This paper develops a method to compute the equilibrium correspondence for exchange economies with semi-algebraic preferences. Given a class of semi-algebraic exchange economies parameterized by individual endowments and possibly other exogenous variables such as preference parameters or asset payoffs, there exists a semi-algebraic correspondence that maps parameters to positive numbers such that for generic parameters each competitive equilibrium can be associated with an element of the correspondence and each endogenous variable (i.e. prices and consumptions) is a rational function of that value of the correspondence and the parameters. This correspondence can be characterized as zeros of a univariate polynomial equation that satisfy additional polynomial inequalities. This polynomial as well as the rational functions that determine equilibrium can be computed using versions of Buchberger's algorithm which is part of most computer algebra systems.

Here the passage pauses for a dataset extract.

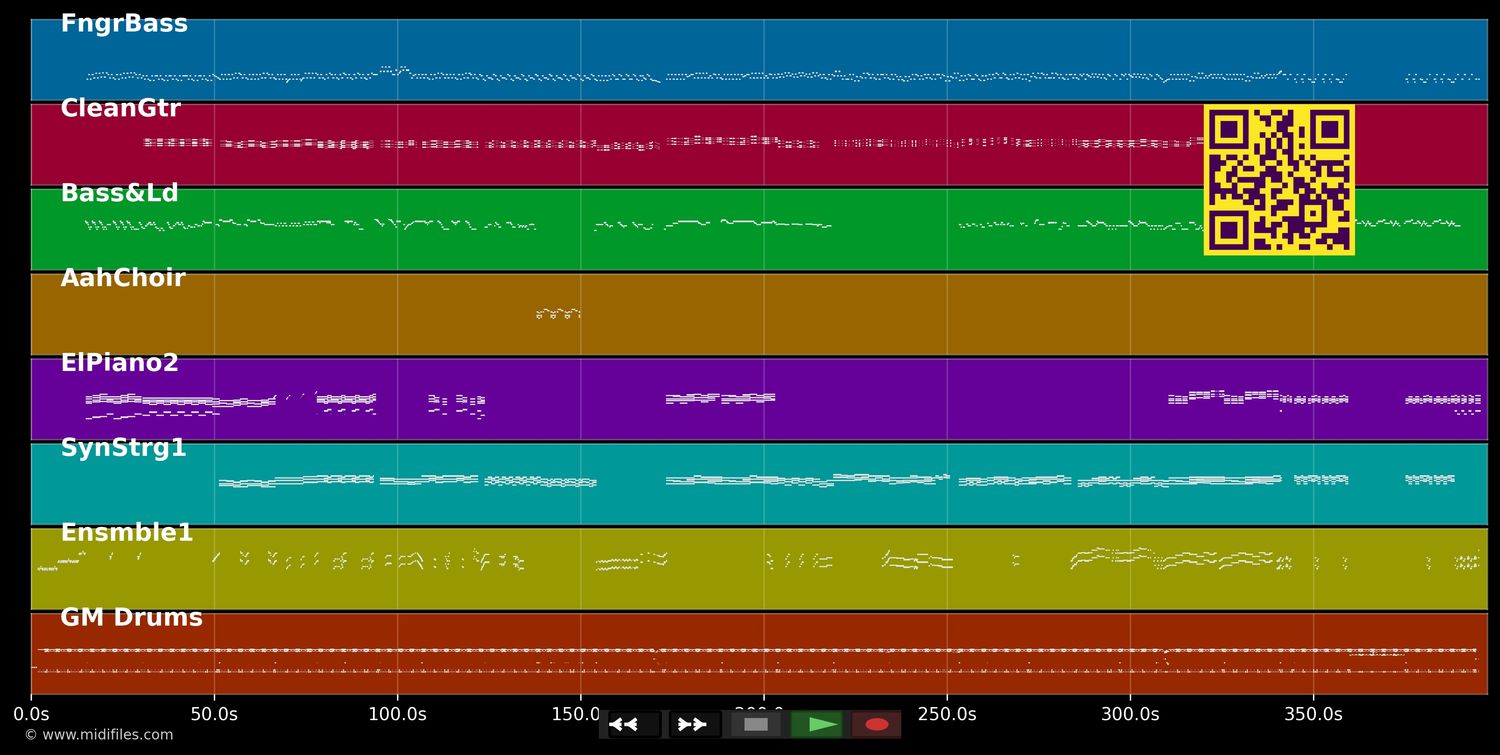Stop playback with the gray square button
Viewport: 1500px width, 755px height.
click(756, 724)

The computation is exact whenever the input data (i.e. preference parameters etc.) are rational. Therefore, the result provides theoretical foundations for a systematic analysis of multiplicity in applied general equilibrium.

Suggested Citation

  • Kubler, Felix & Schmedders, Karl, 2010. "Competitive equilibria in semi-algebraic economies," Journal of Economic Theory, Elsevier, vol. 145(1), pages 301-330, January.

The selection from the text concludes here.